29
Saat bangun tidur, tubuhku terasa ringan, dan demamku hilang. Harumi sudah bangun lebih awal.
“Ohayo[1], Nad,” sapa Harumi dengan riang.
“Ohayo, Harumi,” jawabku sambil tersenyum.
Dia langsung mengecek keningku kemudian menarik nafas lega. Dia masih mencemaskanku.
Perutku keroncongan, niat hati ingin masak. Ternyata di meja makan sudah tersedia makanan hangat. Mataku terbelalak melihat bubur sudah siap. Sahabatku ini entah bangun jam berapa, padahal masih jam setengah enam pagi.
Seakan membaca keherananku, Harumi bilang kalau dia sudah bangun jam setengah lima. Keningku di jam segitu masih hangat, padahal saat kuraba, suhunya sudah normal.
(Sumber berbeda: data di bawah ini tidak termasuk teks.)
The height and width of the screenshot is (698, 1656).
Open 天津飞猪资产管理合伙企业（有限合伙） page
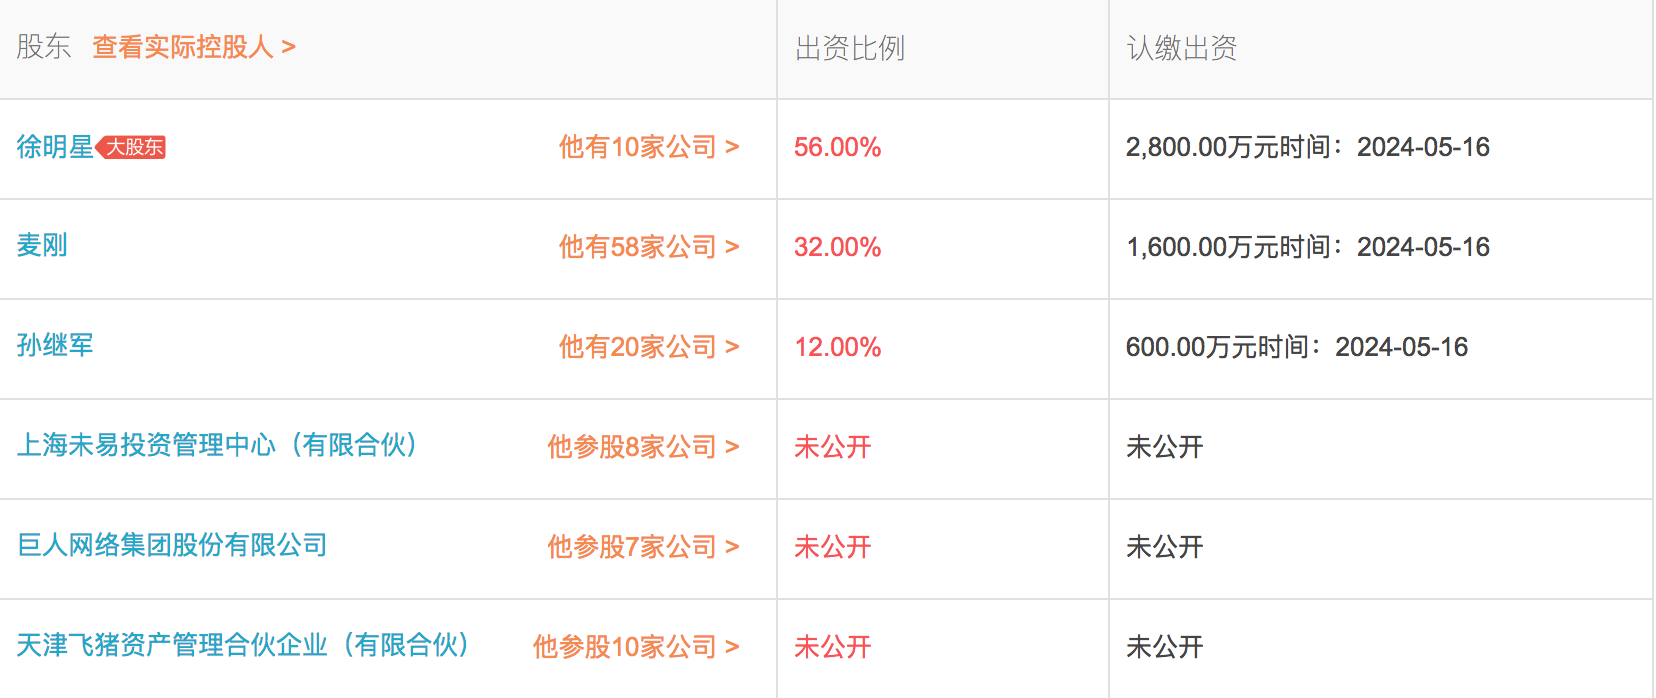pyautogui.click(x=243, y=645)
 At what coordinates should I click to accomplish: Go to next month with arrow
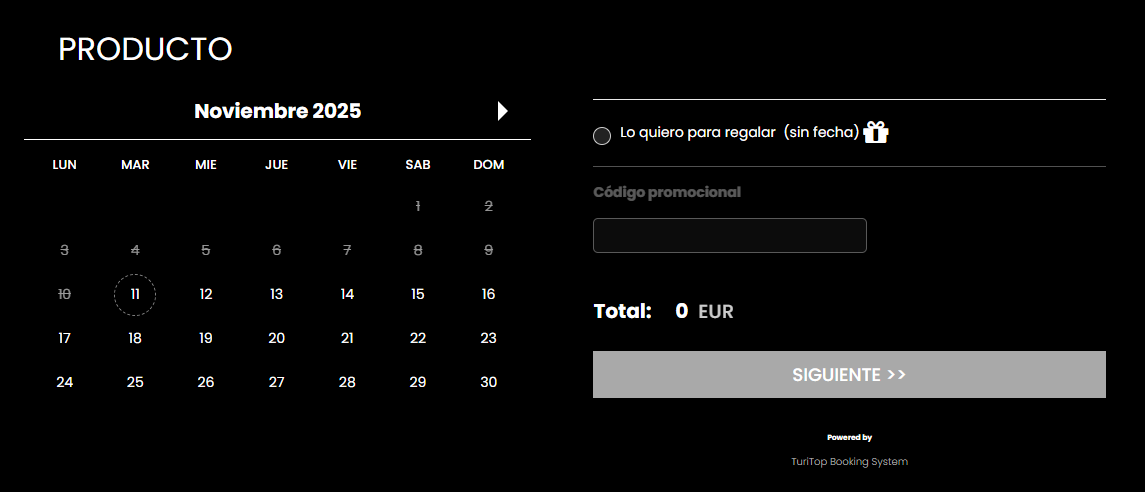click(503, 111)
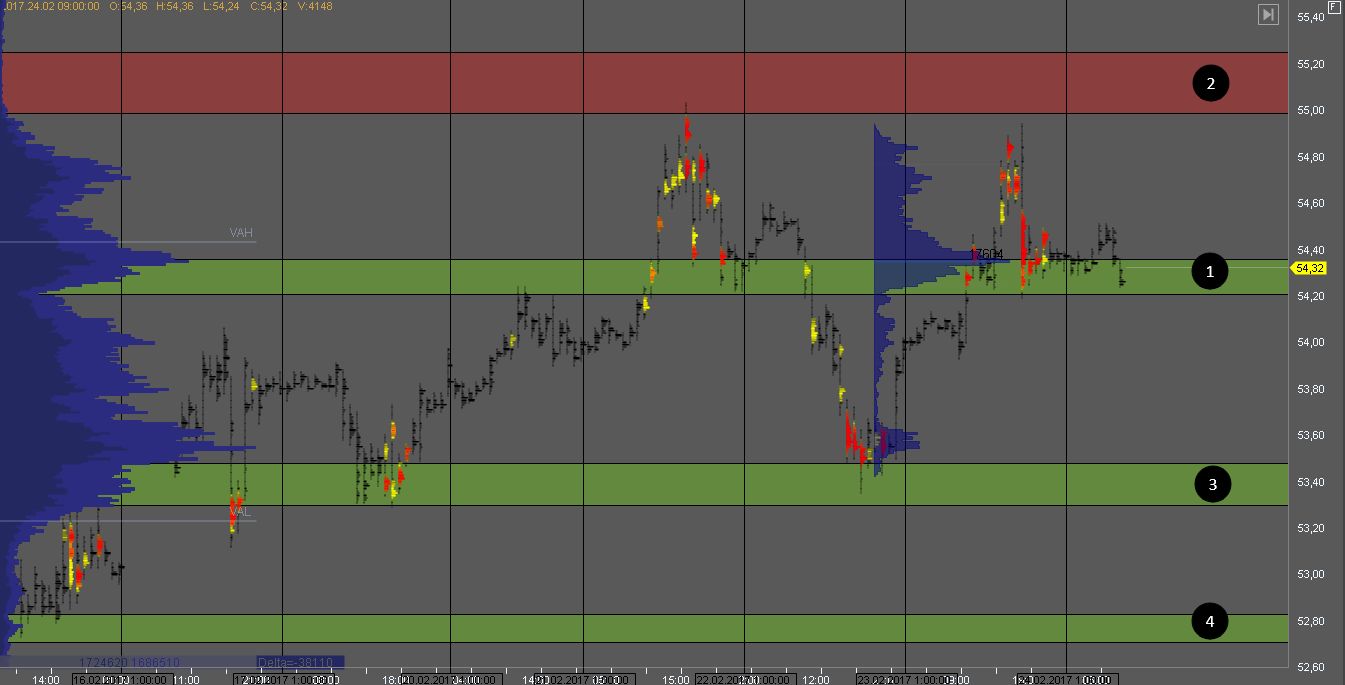Click the scroll-to-latest-bar arrow icon
This screenshot has width=1345, height=685.
(1268, 14)
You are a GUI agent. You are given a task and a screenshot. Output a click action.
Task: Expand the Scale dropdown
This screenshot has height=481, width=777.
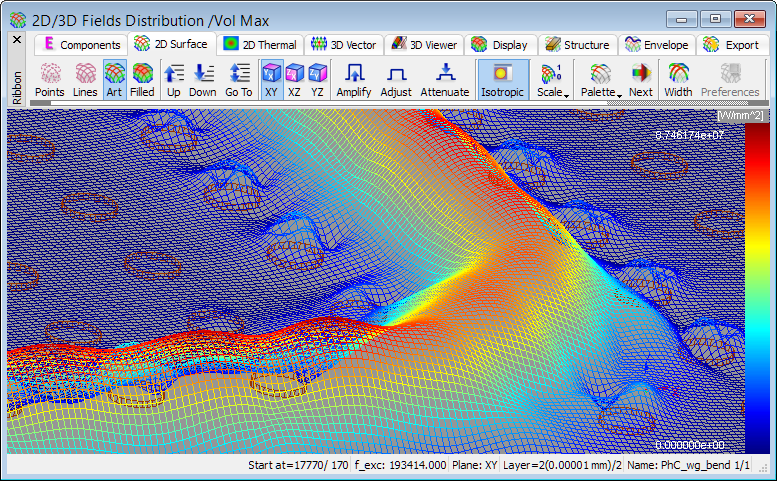(x=551, y=80)
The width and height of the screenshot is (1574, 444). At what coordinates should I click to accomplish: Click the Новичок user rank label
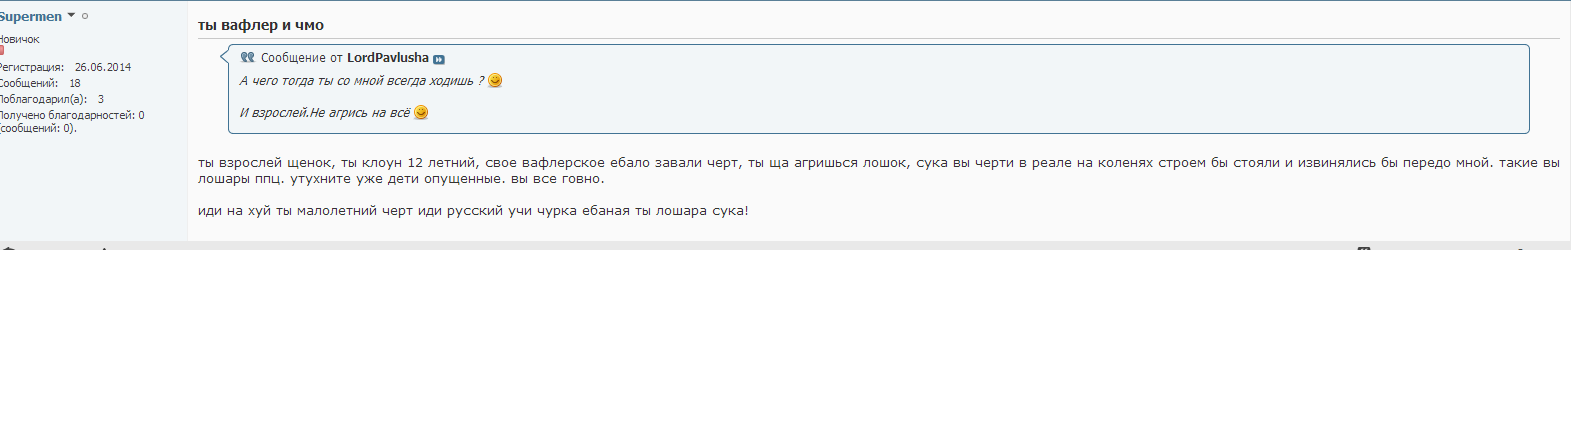click(x=19, y=39)
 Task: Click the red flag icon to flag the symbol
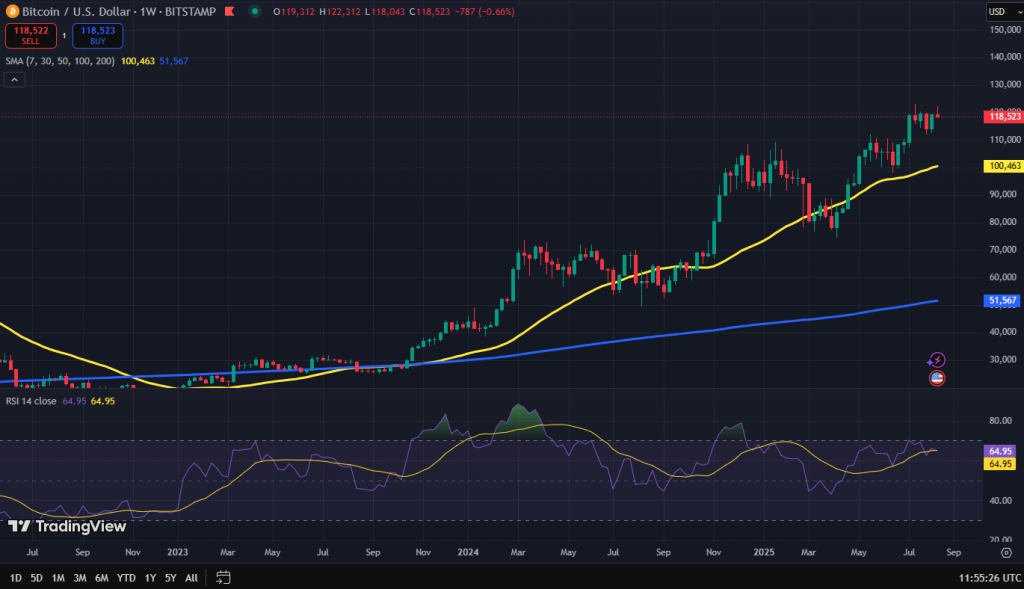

Dia tidak bisa tidur lagi, makanya memasak, dia mengaku telah belajar membuat bubur dari internet. Gara-gara aku pernah membahas dengan sahabat-sahabatku kalau lagi sakit biasa makan apa, terus giliranku—seperti kebiasaanku sejak kecil Ibu selalu menyiapkan bubur ketika aku sakit. Maka setiap aku sakit di rumah sewaanku ini, ketiga sahabatku tanpa diminta selalu bersedia, gantian memasak bubur untukku. Betapa beruntungnya aku bersahabat dengan mereka.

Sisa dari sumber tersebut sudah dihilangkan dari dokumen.